Après Hitler, Emmanuel Macron représenté en maréchal Pétain dans le Var

Après Hitler, Emmanuel Macron représenté en maréchal Pétain dans le Var
Emmanuel Macron, le 24 juillet 2021 à Papeete, à Tahiti.

publié le vendredi 13 août 2021 à 12h55

Le préfet du Var a "condamn(é) les odieux amalgames auxquels se livre une nouvelle fois" l'afficheur varois Michel-Ange Flori, "trop connu localement."

Après avoir représenté Emmanuel Macron en Adolf Hitler, l'afficheur varois Michel-Ange Flori a publié jeudi 12 août sur son compte Twitter une nouvelle affiche, représentant cette fois le président de la République aux côtés du maréchal Pétain, avec l'inscription "Il n'y a qu'un pass à franchir", devant un QR code.



"Pour avis : des miliciens macronistes portant des bonnets d'âne, soucieux de plaire à leur maître, patrouillent dans les faubourgs cherchant des humoristes non agréés pour les livrer à l'autorité judiciaire. Le pas de trop!", écrit-il également sur le réseau social. 



Dans un communiqué publié ce jeudi 12 août, le préfet du Var "condamne les odieux amalgames auxquels se livre une nouvelle fois" l'afficheur "trop connu localement." "Ils sont une insulte à l'histoire et à la mémoire des victimes de cette période tragique, à un moment où nous devrions tous nous rassembler pour conjuguer nos efforts afin d'endiguer la 4e vague épidémique, protéger la santé de nos concitoyens et éviter à notre pays de mettre à l'arrêt des pans entiers de son économie", déclare le préfet.

Le chef de l'Etat n'a pas encore réagi. Le 28 juillet, il avait porté plainte contre Michel-Ange Flori, qui l'avait représenté quelques jours plus tôt sur deux grands panneaux publicitaire de quatre mètres sur trois mètres situés sur une quatre voie à La-Seyne-sur-Mer et à l'entrée de Toulon dans l'uniforme du leader nazi Hitler, avec une petite moustache, une mèche sur le front et le sigle du mouvement présidentiel LREM détourné en croix gammée. "Obéis, fais-toi vacciner", était-il écrit. 

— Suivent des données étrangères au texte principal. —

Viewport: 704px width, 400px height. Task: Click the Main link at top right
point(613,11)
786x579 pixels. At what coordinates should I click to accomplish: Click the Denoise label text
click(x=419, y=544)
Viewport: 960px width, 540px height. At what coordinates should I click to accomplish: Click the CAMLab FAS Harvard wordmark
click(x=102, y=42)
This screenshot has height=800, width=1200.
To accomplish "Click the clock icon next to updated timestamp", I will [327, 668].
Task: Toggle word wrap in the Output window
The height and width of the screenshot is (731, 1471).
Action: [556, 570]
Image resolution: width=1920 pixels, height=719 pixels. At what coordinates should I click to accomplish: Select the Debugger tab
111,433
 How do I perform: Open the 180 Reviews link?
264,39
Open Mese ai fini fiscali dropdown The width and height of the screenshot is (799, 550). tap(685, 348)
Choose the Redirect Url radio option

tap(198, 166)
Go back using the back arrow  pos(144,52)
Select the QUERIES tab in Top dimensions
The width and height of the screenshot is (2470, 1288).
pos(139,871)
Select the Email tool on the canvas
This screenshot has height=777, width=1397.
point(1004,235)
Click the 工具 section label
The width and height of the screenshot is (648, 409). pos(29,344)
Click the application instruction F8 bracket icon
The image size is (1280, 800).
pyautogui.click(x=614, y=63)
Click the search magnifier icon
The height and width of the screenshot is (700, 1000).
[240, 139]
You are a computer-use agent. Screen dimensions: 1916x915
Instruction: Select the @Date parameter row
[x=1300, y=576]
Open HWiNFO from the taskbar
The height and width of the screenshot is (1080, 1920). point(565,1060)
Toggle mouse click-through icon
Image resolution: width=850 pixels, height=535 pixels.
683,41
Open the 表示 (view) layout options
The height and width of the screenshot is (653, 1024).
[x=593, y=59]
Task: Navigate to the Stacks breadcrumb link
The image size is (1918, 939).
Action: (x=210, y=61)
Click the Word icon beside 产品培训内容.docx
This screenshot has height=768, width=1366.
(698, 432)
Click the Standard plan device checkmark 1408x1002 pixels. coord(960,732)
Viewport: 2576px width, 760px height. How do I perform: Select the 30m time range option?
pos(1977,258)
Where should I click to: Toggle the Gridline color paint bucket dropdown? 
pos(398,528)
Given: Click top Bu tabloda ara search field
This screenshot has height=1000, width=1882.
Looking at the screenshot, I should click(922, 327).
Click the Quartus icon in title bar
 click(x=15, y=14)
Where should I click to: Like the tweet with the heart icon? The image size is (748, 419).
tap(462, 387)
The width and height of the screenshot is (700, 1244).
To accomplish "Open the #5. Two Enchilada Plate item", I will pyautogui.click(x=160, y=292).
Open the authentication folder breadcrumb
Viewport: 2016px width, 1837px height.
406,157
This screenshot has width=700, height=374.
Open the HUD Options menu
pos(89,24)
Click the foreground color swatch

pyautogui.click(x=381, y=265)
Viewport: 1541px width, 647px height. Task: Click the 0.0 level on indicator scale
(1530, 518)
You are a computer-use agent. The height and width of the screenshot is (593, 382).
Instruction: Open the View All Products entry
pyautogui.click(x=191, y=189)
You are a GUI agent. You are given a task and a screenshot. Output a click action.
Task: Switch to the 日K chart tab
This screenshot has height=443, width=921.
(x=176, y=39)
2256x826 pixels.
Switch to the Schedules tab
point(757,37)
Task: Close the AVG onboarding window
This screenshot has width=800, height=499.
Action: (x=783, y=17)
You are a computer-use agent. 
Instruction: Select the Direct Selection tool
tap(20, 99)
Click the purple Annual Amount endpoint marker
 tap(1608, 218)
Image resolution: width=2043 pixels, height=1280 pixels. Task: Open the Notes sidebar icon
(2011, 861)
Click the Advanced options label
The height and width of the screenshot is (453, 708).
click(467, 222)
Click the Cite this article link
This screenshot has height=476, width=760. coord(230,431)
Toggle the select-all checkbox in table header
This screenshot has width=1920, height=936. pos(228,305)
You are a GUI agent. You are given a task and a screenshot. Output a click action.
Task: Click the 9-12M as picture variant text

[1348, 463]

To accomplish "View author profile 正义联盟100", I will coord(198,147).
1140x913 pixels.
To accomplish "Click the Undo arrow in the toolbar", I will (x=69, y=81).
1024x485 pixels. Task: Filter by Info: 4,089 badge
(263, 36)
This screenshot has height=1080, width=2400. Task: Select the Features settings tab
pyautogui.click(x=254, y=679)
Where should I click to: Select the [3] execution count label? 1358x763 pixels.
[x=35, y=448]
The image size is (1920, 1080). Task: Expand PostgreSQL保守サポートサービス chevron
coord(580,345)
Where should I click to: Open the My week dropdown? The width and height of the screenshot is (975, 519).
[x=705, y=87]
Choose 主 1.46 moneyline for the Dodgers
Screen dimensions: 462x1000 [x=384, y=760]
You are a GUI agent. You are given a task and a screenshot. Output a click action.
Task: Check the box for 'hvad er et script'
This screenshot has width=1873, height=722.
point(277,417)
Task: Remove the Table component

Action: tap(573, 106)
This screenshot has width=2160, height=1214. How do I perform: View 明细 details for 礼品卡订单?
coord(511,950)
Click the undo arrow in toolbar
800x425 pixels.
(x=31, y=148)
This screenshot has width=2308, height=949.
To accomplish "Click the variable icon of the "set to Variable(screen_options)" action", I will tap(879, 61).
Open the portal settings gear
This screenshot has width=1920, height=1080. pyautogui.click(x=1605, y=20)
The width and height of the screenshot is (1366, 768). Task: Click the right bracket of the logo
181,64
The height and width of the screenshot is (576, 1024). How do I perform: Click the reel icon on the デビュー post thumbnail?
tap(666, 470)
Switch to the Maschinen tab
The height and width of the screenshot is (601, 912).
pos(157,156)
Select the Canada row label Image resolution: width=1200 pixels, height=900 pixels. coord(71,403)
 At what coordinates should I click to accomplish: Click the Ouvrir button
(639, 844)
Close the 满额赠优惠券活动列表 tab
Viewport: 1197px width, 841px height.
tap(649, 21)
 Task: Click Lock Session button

Michel-Ange Flori, propriétaire de 400 panneaux entre Bandol et Hyères, est un habitué des campagnes polémiques sur les deux panneaux qu'il s'est réservé pour commenter à sa façon l'actualité. Il s'était notamment engagé aux côtés des "gilets jaunes". "Vous voyez Hitler, mais on peut y voir Staline, ou moi j'y vois Charlie Chaplin dans Le dictateur", avait-t-il expliqué à l'AFP. Ces affiches visent à questionner "cette démocratie où les décisions sont prises sans discussion lors d'un conseil sanitaire", avait-il insisté. 

En 1999, sa première affiche au moment de l'affaire des paillotes en Corse titrée : "Corse: présumé coupable. Préfet: présumé innocent. Chevènement: l'innocence sélective", lui avait valu 36 heures de garde à vue. En 2019, la chaine BFMTV a obtenu sa condamnation pour une affiche titrée: "La police vous parle tous les jours sur BFMTV". A l'audience, l'afficheur avait plaidé "le droit à la parodie et à la liberté d'expression".